PRL(プロラクチン):プロラクチンは乳汁分泌に重要な下垂体ホルモンです。産後に授乳をしている婦人では月経が来ないことからも分かりますように、高プロラクチン血症では無排卵となります。また、排卵をしても黄体機能が障害されることもあります。逆にプロラクチン濃度が低くなると卵巣でのホルモン分泌にも有害な影響を与えることが示されています。血液中のプロラクチンは卵胞期(月経に引き続き、排卵までの期間を言います。)ではエストラジオールの上昇と一致して上昇します。プロラクチンは単に乳汁分泌のホルモンではなく、細胞の増殖や機能に必須の因子とも考えられています。局所的にはヒト卵胞内でも分泌され卵胞発育や卵の成熟を促進すると考えられています。以上を考えるとプロラクチンの血液中濃度は高すぎても低すぎても良くないことが分かります。

TSH(甲状腺刺激ホルモン):甲状腺機能には機能亢進症と機能低下症があります。いずれにしても、不妊症や流産の原因となります。甲状腺の機能のスクリーニングとしてTSHを測定します。この検査で異常があれば更に詳しい検査を行います。

卵巣で作られる代表的ホルモン

卵胞ホルモン(エストラジオール;E2):いわゆる女性ホルモンの代表です。卵胞で作られます。子宮内膜に働いて子宮内膜を増殖させて(増殖期内膜と言います。)受精卵を受け入れる(着床)状態をつくります。血液に入ったE2は脳を巡って、FSH,LHの分泌を調整します。また、血液中のE2濃度は卵胞(卵)成熟の指標になります。排卵準備が調った卵胞が1つにつき約200pg/ml血液の濃度として反映されます。2つの卵胞に排卵準備が整えばその倍の400pg/mlとなります。

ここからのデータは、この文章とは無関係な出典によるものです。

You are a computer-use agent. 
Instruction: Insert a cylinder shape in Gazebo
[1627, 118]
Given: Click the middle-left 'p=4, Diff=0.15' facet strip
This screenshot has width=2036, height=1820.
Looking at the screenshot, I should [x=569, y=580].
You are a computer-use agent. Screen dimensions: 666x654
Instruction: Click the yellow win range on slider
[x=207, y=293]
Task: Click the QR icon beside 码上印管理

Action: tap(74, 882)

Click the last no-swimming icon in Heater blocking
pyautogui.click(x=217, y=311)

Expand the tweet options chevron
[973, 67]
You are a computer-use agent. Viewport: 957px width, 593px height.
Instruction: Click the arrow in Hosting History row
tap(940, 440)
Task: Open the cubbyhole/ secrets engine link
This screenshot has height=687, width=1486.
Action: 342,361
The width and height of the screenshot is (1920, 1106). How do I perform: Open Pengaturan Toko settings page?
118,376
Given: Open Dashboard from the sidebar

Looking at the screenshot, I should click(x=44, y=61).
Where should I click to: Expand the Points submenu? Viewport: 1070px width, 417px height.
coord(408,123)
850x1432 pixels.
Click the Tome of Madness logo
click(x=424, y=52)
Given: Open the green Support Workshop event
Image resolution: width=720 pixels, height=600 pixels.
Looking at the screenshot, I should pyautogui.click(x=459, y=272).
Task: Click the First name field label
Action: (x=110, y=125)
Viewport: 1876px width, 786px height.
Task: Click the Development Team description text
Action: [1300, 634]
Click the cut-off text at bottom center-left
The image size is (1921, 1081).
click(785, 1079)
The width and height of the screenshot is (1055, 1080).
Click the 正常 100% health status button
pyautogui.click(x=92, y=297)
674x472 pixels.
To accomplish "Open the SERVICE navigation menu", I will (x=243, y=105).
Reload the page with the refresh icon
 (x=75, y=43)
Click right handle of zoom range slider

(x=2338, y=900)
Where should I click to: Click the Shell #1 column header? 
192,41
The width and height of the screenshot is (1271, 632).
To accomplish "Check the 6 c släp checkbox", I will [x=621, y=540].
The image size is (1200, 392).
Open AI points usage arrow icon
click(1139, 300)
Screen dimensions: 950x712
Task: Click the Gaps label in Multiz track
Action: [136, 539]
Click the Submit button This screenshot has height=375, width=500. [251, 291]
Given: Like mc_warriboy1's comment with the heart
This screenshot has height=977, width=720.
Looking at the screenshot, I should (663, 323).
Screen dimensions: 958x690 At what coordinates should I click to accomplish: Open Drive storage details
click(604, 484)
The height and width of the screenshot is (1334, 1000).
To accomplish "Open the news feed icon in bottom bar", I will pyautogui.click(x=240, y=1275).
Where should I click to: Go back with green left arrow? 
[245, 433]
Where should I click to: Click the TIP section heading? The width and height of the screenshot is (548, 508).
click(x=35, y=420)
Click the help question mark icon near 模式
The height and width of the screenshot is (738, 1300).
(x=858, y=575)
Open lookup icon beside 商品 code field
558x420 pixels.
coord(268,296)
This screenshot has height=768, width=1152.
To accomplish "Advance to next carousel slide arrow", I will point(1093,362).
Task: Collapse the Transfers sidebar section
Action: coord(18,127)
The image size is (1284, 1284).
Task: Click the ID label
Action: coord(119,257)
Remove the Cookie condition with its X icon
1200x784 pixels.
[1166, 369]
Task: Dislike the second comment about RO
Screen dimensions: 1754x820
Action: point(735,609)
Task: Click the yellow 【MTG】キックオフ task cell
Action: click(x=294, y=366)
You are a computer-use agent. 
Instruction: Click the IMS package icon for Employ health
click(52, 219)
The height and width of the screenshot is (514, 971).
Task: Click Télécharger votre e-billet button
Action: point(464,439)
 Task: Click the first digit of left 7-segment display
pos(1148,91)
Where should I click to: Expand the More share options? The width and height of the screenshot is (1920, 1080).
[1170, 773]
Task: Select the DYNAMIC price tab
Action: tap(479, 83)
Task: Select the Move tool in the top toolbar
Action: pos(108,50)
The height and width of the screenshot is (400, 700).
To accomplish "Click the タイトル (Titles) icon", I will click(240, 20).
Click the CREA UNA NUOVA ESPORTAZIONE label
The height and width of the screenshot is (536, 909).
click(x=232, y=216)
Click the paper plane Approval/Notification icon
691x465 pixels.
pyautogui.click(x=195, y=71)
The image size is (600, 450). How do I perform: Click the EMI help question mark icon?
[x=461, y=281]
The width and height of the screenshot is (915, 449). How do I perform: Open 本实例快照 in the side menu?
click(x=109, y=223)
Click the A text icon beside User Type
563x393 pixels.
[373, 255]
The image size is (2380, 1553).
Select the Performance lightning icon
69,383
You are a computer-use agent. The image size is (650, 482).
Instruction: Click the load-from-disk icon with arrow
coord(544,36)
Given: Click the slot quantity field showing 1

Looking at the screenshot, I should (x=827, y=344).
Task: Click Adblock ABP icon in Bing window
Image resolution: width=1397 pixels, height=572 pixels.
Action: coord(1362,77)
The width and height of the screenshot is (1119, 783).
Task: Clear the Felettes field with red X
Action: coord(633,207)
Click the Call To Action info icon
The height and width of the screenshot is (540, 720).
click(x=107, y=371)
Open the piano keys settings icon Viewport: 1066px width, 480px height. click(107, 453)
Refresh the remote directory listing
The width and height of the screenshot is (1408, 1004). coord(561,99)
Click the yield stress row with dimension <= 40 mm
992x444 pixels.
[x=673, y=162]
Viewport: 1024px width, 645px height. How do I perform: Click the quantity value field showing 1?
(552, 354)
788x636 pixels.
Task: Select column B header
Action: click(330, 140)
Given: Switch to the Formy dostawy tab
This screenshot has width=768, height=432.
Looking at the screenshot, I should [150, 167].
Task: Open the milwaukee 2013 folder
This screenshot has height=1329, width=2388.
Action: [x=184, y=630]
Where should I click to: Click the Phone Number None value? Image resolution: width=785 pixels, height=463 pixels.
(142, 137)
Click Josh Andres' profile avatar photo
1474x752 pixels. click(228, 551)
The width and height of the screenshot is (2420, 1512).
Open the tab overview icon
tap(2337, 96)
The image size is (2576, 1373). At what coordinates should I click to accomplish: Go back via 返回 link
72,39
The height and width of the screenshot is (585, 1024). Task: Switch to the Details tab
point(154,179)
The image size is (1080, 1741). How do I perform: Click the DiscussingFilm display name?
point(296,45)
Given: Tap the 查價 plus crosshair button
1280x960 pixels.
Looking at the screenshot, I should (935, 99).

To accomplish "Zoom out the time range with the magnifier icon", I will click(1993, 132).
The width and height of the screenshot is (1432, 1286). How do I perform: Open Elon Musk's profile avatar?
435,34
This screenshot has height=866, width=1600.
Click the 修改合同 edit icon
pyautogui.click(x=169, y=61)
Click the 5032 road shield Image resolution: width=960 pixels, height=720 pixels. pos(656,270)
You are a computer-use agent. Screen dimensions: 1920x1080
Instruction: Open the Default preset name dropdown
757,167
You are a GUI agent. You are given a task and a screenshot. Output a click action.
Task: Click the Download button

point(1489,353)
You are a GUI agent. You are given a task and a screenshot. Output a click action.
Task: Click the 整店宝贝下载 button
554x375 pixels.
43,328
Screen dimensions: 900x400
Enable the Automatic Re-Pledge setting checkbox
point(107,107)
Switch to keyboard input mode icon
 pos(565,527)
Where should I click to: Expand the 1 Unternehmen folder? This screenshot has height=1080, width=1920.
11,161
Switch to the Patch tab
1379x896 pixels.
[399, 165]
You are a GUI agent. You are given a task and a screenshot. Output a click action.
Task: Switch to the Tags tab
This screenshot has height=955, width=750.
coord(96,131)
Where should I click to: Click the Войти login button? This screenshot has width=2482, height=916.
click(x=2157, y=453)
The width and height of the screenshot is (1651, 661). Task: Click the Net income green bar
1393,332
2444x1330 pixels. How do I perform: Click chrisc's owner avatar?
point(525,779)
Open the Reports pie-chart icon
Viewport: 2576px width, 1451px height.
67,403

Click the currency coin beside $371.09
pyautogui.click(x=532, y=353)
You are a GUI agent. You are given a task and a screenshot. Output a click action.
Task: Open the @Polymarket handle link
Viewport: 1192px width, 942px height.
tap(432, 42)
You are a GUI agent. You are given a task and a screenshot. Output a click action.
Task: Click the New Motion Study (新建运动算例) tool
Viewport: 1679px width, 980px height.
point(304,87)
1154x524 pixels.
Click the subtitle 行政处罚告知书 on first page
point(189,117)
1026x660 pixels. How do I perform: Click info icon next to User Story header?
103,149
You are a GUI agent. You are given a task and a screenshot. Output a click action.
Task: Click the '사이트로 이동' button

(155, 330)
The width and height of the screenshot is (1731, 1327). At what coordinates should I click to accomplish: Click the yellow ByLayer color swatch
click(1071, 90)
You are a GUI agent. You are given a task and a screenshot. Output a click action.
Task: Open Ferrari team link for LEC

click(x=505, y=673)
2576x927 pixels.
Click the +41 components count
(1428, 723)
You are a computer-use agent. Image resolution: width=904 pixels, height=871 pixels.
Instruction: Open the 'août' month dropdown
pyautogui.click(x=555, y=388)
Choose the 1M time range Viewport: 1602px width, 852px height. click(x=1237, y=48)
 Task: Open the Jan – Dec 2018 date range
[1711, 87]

黄体ホルモン(プロゲステロン;P4):排卵した卵胞は黄体化と言う変化を起こして黄体になりP4を作るようになります。従って、P4は排卵後から作られるようになります。P4は名前の如く黄体期に重要な働きをします。エストラジオールによって増殖した子宮内膜を更に変化させて、分泌期の内膜にします。これによって初めて子宮内膜は受精卵を受け入れられる(着床)ようになります。高温相中期にP4の血中濃度を測ることがありますが、これは黄体機能の評価の一つとして重要な検査です。